- **What you are asked to do**:
Please copy the records below word for word, leaving out the pictures.

- **Records for pointing at text and elements**:
┄┄┄┄┄┄

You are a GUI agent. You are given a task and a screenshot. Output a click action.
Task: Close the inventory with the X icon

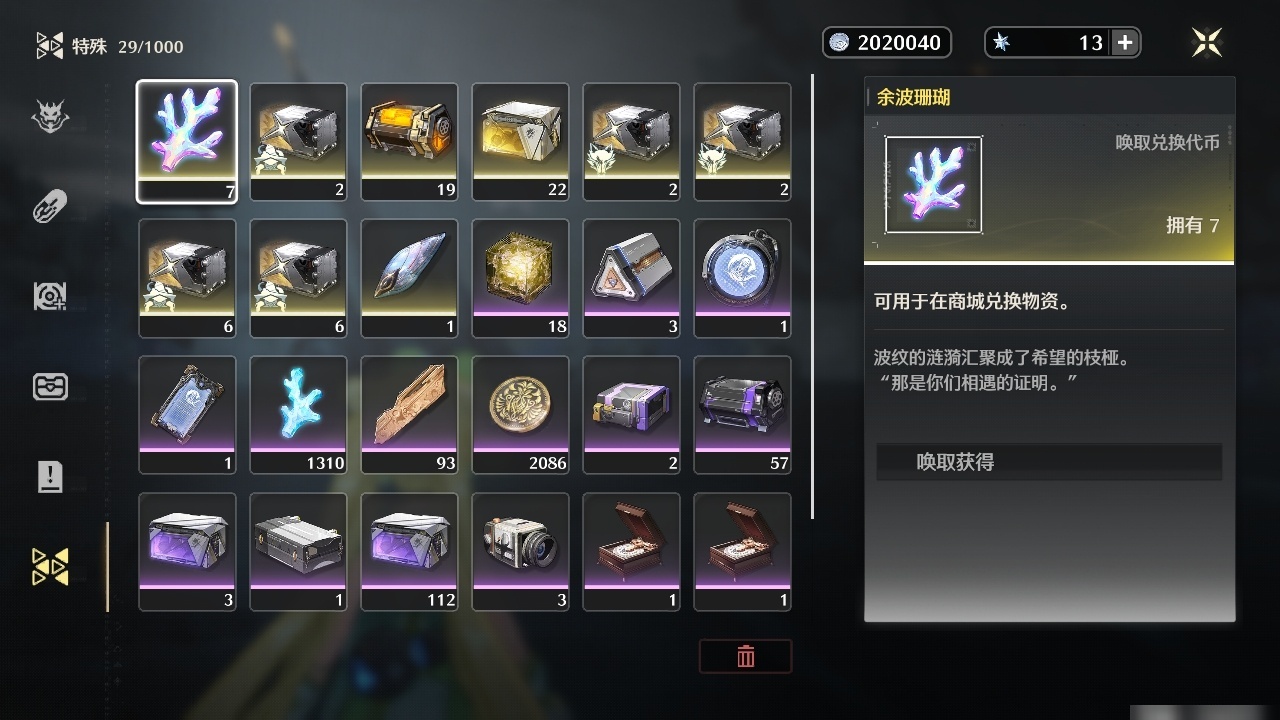[x=1207, y=42]
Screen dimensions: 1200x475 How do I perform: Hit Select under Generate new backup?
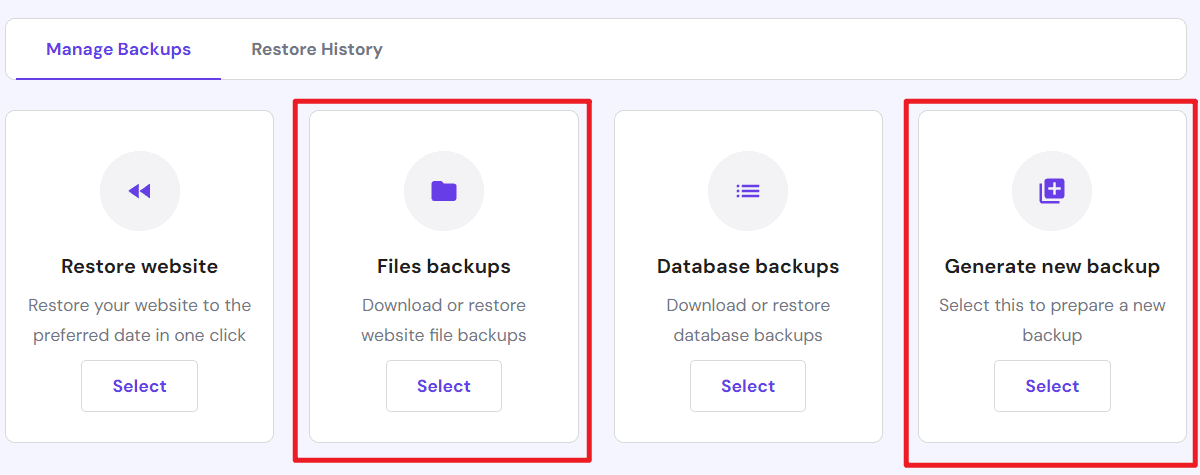(x=1052, y=386)
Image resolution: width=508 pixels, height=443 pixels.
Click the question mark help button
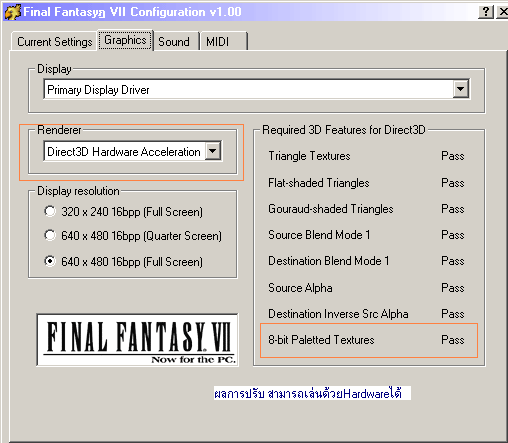(x=486, y=12)
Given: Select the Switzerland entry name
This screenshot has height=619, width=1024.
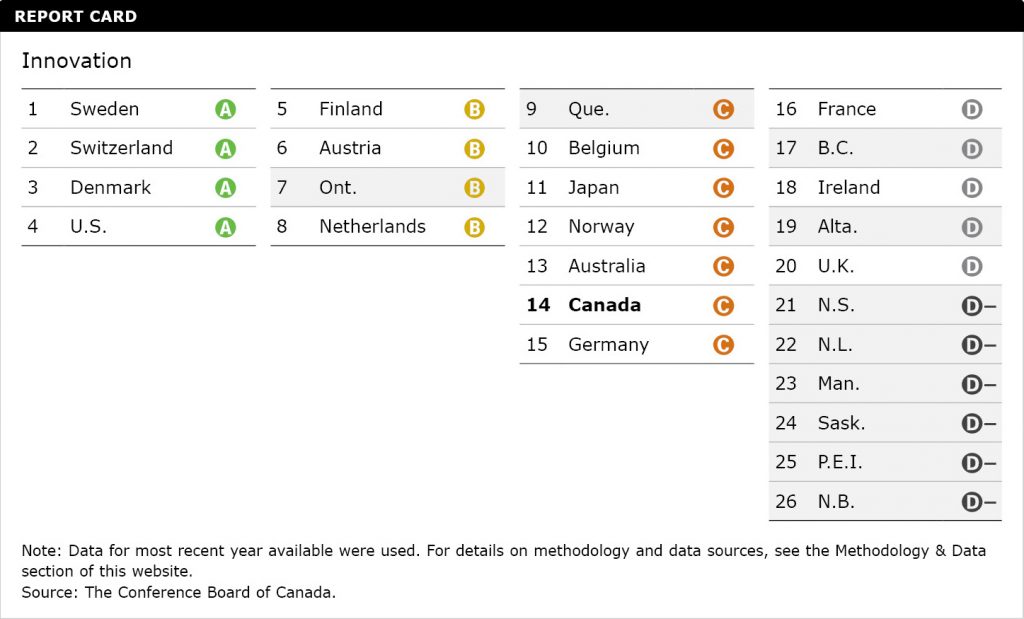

┄┄┄┄┄┄

- **Exercise result**:
You are a GUI agent. You are given a task and a screenshot. Output a click action.
Task: Close the inventory with the X icon

[x=1207, y=42]
Screen dimensions: 1200x475 How do I perform: Hit Select under Generate new backup?
(x=1052, y=386)
Image resolution: width=508 pixels, height=443 pixels.
Click the question mark help button
(x=486, y=12)
Given: Select the Switzerland entry name
This screenshot has height=619, width=1024.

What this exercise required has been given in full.